JR東日本 過去最大 2945億円の赤字 9か月間の決算 コロナ影響

JR東日本の先月までの9か月間の決算は、新型コロナウイルスの影響で鉄道の利用者が大幅に減少したことなどから、最終的な損益が2945億円の赤字となり、この時期の決算としては初めての最終赤字となりました。

JR東日本が29日に発表した先月までの9か月間のグループ全体の決算は、
▼売り上げが前の年の同じ時期より42%減って1兆3062億円、
▼最終的な損益は、2945億円の赤字となり、
この時期の決算の発表を始めた2003年度以降で初めての最終赤字になりました。

これは、新型コロナウイルスの影響で鉄道やバスなどの収入が前の年の同じ時期の半分近くまで落ち込んだことや、駅ビルの商業施設やホテルなどの売り上げが大きく減少したことが主な要因です。

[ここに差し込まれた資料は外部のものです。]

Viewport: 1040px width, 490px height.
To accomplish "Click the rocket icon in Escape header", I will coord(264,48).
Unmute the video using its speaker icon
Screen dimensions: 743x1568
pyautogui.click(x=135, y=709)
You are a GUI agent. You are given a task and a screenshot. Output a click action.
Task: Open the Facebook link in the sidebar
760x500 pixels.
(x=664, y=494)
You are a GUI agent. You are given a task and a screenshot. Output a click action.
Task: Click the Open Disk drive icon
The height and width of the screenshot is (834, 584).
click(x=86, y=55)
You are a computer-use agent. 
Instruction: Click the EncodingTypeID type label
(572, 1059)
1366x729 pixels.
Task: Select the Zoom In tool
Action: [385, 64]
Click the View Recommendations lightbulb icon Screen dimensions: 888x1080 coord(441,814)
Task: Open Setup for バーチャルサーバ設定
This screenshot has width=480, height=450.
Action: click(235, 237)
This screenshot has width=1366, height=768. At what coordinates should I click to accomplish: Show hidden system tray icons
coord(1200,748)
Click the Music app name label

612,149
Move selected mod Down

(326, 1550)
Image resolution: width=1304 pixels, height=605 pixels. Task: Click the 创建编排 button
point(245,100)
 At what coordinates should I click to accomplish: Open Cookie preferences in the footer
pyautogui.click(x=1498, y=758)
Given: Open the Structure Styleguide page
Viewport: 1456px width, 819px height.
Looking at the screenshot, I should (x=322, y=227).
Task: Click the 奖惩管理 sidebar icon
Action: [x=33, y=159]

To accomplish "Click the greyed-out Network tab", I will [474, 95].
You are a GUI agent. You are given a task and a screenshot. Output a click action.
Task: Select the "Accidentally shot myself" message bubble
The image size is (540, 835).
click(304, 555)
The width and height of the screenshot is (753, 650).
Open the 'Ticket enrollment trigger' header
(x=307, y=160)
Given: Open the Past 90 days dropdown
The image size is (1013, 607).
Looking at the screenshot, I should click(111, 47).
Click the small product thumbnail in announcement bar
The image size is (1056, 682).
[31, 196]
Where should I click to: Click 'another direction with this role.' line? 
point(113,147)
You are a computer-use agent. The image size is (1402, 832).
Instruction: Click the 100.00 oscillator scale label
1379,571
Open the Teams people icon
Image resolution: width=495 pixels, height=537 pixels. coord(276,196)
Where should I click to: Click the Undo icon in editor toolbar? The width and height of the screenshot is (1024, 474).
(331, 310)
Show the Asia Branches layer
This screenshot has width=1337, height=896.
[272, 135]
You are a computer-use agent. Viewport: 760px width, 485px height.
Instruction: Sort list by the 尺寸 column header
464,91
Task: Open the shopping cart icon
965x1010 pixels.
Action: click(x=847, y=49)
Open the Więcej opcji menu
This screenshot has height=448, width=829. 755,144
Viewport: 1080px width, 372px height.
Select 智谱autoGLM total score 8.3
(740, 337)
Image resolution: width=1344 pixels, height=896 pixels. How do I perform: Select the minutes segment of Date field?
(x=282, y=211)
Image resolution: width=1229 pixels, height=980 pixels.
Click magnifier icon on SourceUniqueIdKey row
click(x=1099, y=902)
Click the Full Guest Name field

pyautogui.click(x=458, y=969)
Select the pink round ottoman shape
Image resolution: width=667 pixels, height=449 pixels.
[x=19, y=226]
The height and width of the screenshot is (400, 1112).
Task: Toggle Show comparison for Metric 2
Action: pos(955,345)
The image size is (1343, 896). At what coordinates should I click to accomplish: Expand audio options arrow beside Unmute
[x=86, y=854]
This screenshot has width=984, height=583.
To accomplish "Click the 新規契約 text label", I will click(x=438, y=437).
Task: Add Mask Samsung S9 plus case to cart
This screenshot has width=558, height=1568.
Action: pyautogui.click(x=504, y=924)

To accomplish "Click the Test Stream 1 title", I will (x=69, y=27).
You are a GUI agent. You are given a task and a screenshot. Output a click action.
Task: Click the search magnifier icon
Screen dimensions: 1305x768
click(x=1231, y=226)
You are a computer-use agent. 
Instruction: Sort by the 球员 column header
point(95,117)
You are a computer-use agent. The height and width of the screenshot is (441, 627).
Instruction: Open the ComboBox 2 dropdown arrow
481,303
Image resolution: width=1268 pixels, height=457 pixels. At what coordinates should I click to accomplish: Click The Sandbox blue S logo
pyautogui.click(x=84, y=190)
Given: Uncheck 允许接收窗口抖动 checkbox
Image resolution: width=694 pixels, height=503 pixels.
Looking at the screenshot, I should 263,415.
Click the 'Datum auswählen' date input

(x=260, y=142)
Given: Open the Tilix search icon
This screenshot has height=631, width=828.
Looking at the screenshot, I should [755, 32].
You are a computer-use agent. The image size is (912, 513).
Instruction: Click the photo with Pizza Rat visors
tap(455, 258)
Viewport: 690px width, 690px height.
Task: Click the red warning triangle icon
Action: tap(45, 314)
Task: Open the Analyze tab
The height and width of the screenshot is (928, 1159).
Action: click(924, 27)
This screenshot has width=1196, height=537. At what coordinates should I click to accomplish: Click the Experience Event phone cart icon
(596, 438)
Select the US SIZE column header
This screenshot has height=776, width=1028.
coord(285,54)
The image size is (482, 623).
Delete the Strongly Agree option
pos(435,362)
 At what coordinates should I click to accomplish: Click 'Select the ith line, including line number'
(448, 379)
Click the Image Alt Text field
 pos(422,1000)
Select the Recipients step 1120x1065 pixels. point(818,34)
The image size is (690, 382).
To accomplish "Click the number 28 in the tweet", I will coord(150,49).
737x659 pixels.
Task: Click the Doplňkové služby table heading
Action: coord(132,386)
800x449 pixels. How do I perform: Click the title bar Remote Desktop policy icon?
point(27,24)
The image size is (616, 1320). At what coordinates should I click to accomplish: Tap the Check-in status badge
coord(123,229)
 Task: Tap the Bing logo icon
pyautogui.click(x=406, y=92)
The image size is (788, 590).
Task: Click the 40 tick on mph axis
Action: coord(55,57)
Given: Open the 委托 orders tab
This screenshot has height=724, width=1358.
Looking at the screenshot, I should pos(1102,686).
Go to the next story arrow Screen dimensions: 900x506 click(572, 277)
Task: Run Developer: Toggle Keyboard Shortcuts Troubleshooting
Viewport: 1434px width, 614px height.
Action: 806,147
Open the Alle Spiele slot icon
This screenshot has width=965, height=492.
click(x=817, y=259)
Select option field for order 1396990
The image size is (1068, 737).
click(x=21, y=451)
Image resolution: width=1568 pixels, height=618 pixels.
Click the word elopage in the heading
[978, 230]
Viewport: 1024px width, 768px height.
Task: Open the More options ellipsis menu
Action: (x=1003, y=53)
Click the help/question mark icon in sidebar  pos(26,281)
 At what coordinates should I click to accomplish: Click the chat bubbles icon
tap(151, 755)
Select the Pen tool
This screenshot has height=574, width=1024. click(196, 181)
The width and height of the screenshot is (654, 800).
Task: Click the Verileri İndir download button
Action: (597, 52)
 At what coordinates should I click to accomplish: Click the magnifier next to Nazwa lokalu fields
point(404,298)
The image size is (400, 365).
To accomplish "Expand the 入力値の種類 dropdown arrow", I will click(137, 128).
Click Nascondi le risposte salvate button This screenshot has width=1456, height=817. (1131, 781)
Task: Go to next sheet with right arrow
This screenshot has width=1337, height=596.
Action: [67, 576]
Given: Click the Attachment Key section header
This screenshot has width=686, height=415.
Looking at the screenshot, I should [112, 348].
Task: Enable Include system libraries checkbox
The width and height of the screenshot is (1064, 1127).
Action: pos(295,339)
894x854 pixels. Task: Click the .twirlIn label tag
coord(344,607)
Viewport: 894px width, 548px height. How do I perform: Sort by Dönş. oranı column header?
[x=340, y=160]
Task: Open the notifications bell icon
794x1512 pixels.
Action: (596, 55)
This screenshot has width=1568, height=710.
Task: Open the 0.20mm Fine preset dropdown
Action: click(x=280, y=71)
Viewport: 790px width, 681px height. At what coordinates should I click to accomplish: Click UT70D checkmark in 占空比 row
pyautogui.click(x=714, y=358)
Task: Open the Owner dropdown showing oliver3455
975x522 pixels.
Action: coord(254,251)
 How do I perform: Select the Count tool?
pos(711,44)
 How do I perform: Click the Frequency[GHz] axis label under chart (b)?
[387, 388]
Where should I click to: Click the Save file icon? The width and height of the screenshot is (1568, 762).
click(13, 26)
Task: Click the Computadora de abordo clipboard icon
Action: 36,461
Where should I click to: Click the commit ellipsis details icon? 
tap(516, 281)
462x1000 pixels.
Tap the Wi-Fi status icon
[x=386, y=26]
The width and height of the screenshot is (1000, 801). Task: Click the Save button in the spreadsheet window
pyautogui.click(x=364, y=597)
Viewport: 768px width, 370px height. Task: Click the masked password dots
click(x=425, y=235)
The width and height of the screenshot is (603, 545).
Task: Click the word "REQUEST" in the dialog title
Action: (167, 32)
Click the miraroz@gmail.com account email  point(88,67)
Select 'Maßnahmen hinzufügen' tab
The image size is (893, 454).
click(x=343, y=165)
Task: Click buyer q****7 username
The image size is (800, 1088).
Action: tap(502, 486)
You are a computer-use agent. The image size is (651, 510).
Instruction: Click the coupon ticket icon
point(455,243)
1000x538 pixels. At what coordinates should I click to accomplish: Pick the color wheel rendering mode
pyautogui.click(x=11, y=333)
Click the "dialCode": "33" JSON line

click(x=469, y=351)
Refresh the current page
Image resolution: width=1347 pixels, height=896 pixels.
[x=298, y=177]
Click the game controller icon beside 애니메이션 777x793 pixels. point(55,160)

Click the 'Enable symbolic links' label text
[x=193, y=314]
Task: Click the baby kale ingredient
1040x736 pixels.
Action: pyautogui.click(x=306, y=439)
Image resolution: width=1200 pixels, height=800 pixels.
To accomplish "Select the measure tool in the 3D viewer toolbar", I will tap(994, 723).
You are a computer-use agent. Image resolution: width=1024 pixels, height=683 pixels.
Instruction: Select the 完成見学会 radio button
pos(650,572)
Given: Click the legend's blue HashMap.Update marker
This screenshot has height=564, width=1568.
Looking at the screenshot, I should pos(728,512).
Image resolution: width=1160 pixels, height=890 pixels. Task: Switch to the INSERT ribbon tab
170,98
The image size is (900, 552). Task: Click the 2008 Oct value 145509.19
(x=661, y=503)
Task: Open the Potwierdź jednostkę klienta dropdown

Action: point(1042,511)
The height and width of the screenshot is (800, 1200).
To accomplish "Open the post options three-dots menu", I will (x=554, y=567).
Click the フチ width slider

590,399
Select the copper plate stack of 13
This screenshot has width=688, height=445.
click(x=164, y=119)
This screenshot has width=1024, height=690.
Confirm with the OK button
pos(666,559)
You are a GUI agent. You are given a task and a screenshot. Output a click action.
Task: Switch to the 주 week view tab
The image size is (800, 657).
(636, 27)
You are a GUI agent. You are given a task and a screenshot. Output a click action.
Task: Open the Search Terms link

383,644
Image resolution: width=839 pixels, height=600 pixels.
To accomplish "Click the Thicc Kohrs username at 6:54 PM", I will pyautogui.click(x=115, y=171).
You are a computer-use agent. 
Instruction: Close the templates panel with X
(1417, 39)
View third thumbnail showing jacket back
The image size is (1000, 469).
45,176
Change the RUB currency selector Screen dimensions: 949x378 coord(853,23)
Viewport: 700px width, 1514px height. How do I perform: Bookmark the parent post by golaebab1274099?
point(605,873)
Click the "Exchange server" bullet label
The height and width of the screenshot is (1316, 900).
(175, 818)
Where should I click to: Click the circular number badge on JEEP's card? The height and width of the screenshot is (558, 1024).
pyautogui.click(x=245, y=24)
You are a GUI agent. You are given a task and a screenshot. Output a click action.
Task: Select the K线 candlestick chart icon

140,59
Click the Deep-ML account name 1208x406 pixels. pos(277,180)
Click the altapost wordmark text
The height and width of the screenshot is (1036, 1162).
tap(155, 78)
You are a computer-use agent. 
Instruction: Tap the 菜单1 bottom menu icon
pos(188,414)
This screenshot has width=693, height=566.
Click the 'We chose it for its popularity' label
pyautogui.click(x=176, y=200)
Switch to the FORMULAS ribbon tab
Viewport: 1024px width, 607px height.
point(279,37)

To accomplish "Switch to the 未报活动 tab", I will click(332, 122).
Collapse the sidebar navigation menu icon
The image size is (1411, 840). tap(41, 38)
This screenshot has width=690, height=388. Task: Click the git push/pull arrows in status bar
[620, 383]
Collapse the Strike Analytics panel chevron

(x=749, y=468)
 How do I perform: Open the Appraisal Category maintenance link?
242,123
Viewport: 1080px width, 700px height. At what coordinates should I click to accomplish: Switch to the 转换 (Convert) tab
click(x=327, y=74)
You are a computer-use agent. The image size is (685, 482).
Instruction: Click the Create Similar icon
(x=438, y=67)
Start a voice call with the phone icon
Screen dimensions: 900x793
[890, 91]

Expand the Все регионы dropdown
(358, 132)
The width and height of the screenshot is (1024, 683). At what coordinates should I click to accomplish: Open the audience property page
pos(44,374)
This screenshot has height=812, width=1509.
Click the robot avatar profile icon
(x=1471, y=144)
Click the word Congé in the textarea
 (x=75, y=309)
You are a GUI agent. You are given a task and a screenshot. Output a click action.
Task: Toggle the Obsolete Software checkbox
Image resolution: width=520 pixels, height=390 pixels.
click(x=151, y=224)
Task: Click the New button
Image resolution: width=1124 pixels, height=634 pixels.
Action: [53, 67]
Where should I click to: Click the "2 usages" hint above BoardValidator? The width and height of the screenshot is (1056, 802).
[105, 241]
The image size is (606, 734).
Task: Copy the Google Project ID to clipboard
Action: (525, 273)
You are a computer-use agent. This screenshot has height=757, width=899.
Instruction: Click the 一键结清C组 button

また、緊急事態宣言に伴う利用者の減少などをふまえて、ことし3月までの1年間の業績予想をこれまでの4180億円の最終赤字から下方修正し、4500億円となる見通しだとしています。

JR東日本では、役員報酬と従業員の冬のボーナスの減額や、安全に支障のない範囲での設備投資の先送り、それに、ことし3月から首都圏の18の路線で最終電車の時刻を早めるなど経営の効率化を進め今年度中に1000億円程度のコスト削減につなげたいとしています。